(Условие задания) Переведите на английский язык предложение из приведенного ниже фрагмента о рассказе «Энтропия»: «Как известно, с точки зрения термодинамики энтропия выступает в качестве функции состояния системы, характеризующей ту часть внутренней энергии, которая не может быть превращена в работу».

(Фрагмент текста)

На кибернетическую трактовку человеческого поведения Пинчона, судя по всему, натолкнул Н.Винер, с книгой которого «The Human Use of Human Beings» («Человеческое использование человеческих существ») он был уже знаком в конце пятидесятых. В беседе Саула с Митболлом легко увидеть отражение попыток Винера приложить идеи теории информации к человеческому поведению.
Однако Винером далеко не ограничивается список научных источников «Энтропии». По некоторым сведениям, во врем обучения в Корнеллском университете Пинчон прослушал курс термодинамики, и термодинамическая трактовка энтропии является для рассказа не менее важной, чем коммуникационная.
Как известно, с точки зрения термодинамики энтропия выступает в качестве функции состояния системы, характеризующей ту часть внутренней энергии, которая не может быть превращена в работу. Согласно второму началу термодинамики, энтропия замкнутой системы возрастает, то есть система стремится к выравниванию температур и установлению необратимого термодинамического равновесия. В этом состоянии она уже не способна совершать работу, и теплообмен прекращается.
Особый драматизм этому закону придает статистическая интерпретация, согласно которой энтропия выступает как мера беспорядка в системе. Таким образом, конечным результатом действия второго начала термодинамики становится гомогенная система, лишенная формы, иерархии и какой-либо дифференциации. По всей видимости, иде применить законы термодинамики к социальной реальности пришла к Пинчону от Генри Адамса, американского историка, политика и писателя (1838 — 1918), автора мемуаров «Воспитание Генри Адамса», ставших настольной книгой для многих американцев, которые вступили в жизнь еще за пятьдесят лет до «Энтропии». «Воспитание» написано в третьем лице — как и воспоминания Каллисто.

(Раздел набора данных)
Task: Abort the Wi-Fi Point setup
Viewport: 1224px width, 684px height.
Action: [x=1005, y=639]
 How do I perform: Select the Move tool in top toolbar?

(Ответ к заданию) As is well known, from the standpoint of thermodynamics, entropy is a function of the state of a system that characterizes the portion of its internal energy that cannot be converted into work.